• [About this task]: Would you copy, word for word, each line from the one with "Instruction: Click the Get Data search field" to the end of the listing below, skipping all pictures?

━━━━━ Dataset extract ━━━━━

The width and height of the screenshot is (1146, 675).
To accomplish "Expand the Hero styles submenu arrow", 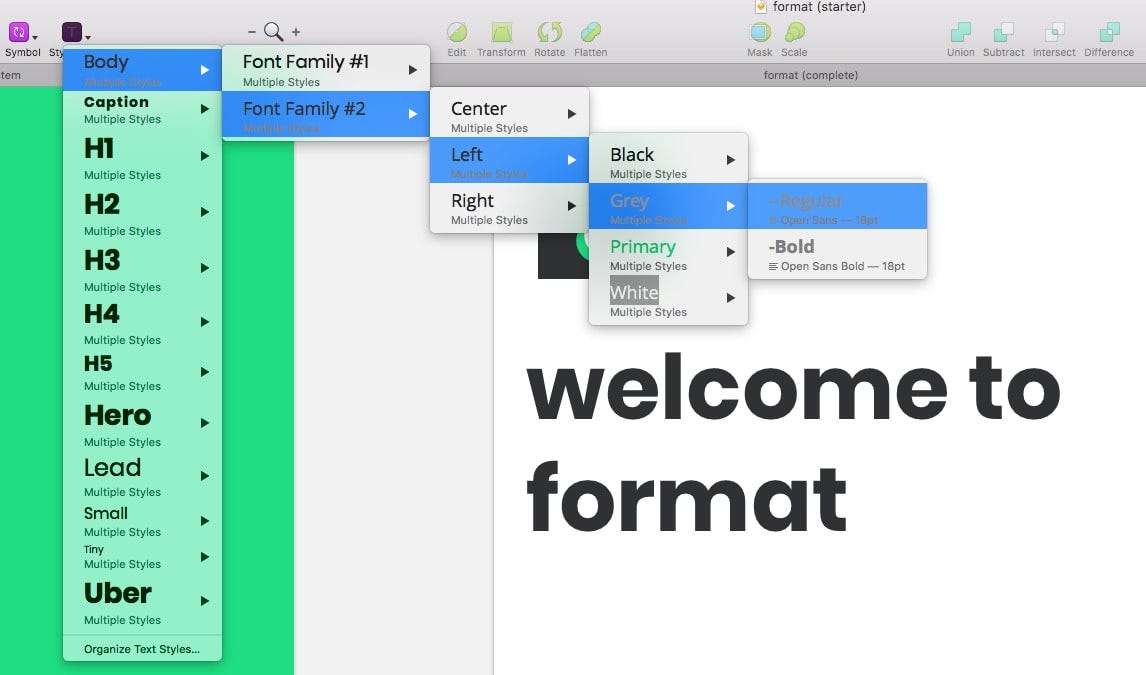I will click(x=205, y=423).
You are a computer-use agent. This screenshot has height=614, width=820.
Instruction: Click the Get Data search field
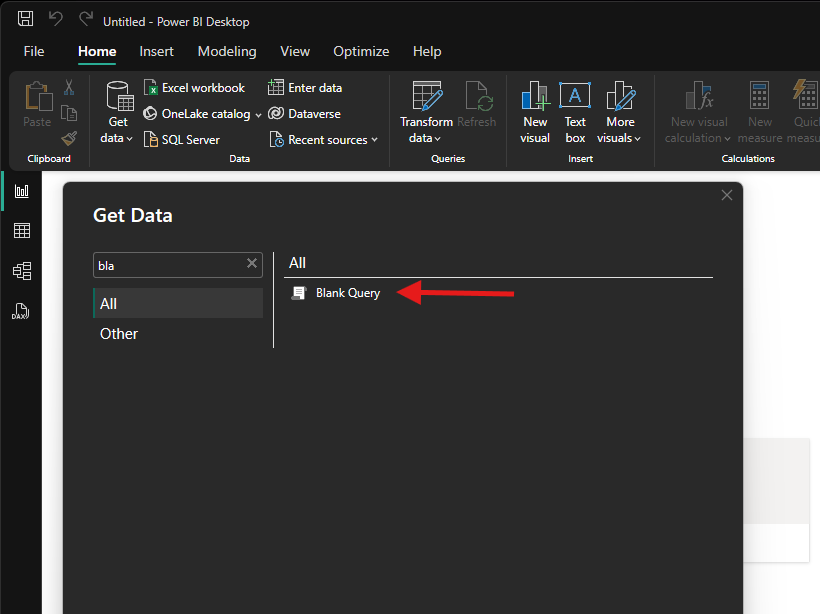(x=168, y=265)
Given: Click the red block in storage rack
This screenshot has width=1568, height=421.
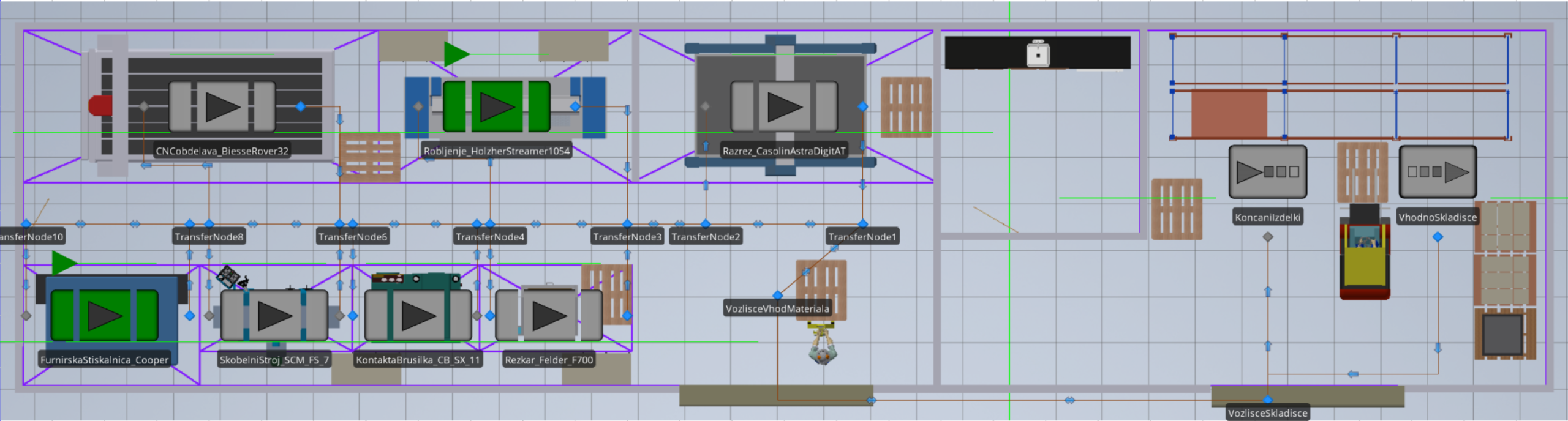Looking at the screenshot, I should point(1229,114).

━━━━━

• [Task response]:
Instruction: Click the Get Data search field
(x=168, y=265)
Given: Click the red block in storage rack
This screenshot has width=1568, height=421.
Looking at the screenshot, I should point(1229,114).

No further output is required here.